A brief summary of Knowledge Graphs

Emre Yüksel
7 min readOct 10, 2022

--

What is a Knowledge Graph ?

Knowledge representation and reasoning is one of the popular fields in artificial intelligence dedicated to offering methods that will make it possible to build complex systems by trying to incorporate how people represent information and solve problems. It can be said as the main technology for the Semantic Web.. The Semantic Web combine concepts from knowledge representation and reasoning with markup languages based on XML. Resource Description Framework (RDF) and The Web Ontology Language(OWL) provide methods for modeling knowledge-based objects and their semantics.
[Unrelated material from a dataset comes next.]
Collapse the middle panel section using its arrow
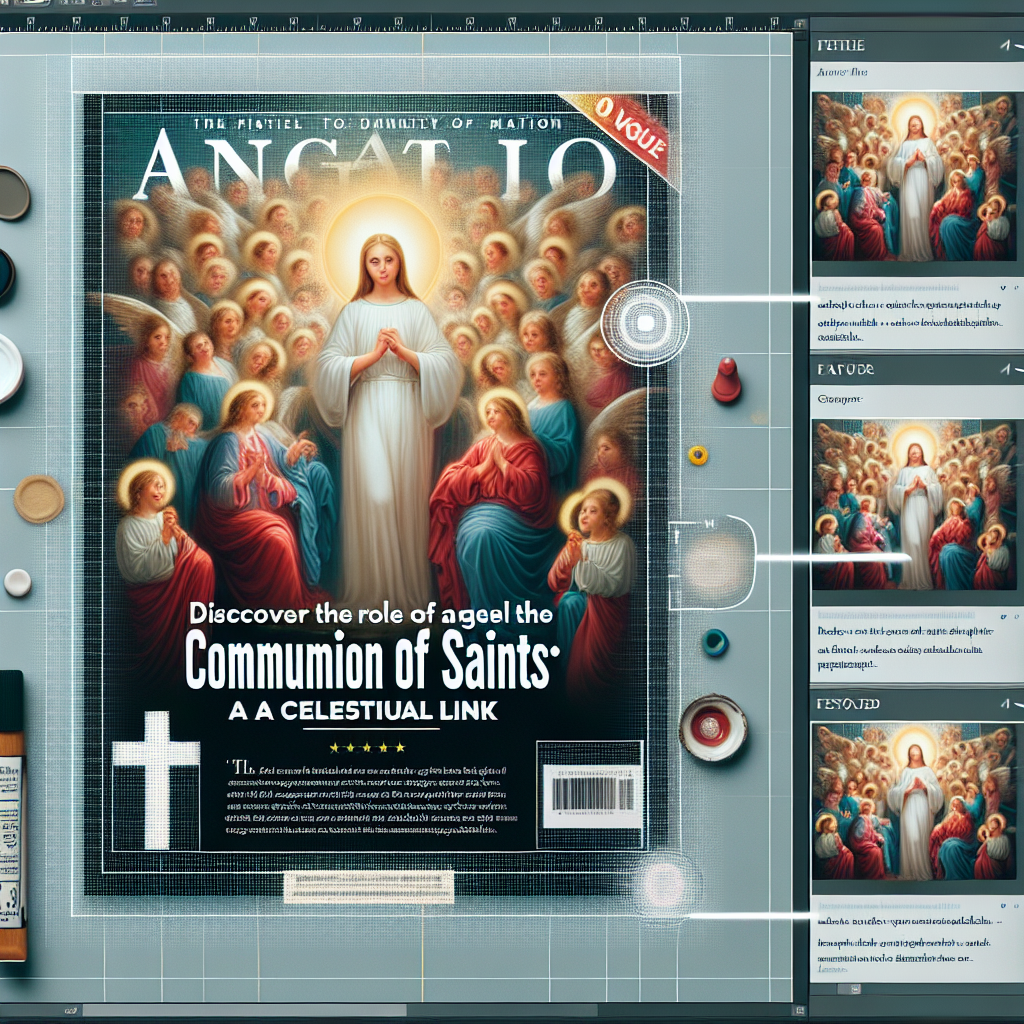1024x1024 pixels. (1004, 370)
So here is the knowledge graph comes in! There are many ways to represent the raw data and graph methods is one of the rich ways to do that. Graphs are obtained by adding a relationship with each other in structured, unstructured, or semi-structured data. By applying the semantics to an existing graph, semantically rich graphs, named Knowledge Graphs (KG), are formed.

A knowledge graph is a semantic network that represents information of interlinked descriptions of concepts in a given domain according to an ontology and visualizes the relationship between them. It is a directed graph consisting of three components, a node, an edge, and a label. In the semantic web, RDF is used for representing the KG. Resource Description Framework (RDF) is a method for the description and exchange of graph data. It makes the knowledge graph more powerful for knowledge representation compared to ontological and relational models.

Figure 1. Knowledge Graph example, image credit

In the example above you can see an example of KG. It contains multiple triplets (subject-object-predicate). To give an example of triplets:

  1. Bob(Subject) is a friend of (predicate) Alice (Object)
  2. Bob(Subject) is interested in (predicate) The Mona Lisa (Object)

We can also represent the triplets as a pseudocode like (obtained from [5]):

<Bob> <is a> <person>.
<Bob> <is a friend of> <Alice>.
<Bob> <is born on> <the 4th of July 1990>.
<Bob> <is interested in> <the Mona Lisa>.
<the Mona Lisa> <was created by> <Leonardo da Vinci>.
<the video 'La Joconde à Washington'> <is about> <the Mona Lisa>

Although it is a simple example, you can see that the nodes and relationships are in various subjects and fields. This feature helps to represent many aspects of data together with the hidden information in it.

Characteristics of Knowledge Graph

As we discussed in the first section, the graph is one of the methods for representing the data. A knowledge graph is a data graph enriched with representations of schema, identity, context, ontologies, and/or rules.

Schema

Schemas are used to indicate a high-level structure or semantics that the graph follows. It is often used when describing the meanings of high-level terms that facilitate reasoning on graphs. For example, RDF graphs use the RDF schema to define subclasses, sub-properties, domains, and ranges between classes and properties. The semantics of these properties can be also defined in much more depth with the Web Ontology Language standard for RDF graphs.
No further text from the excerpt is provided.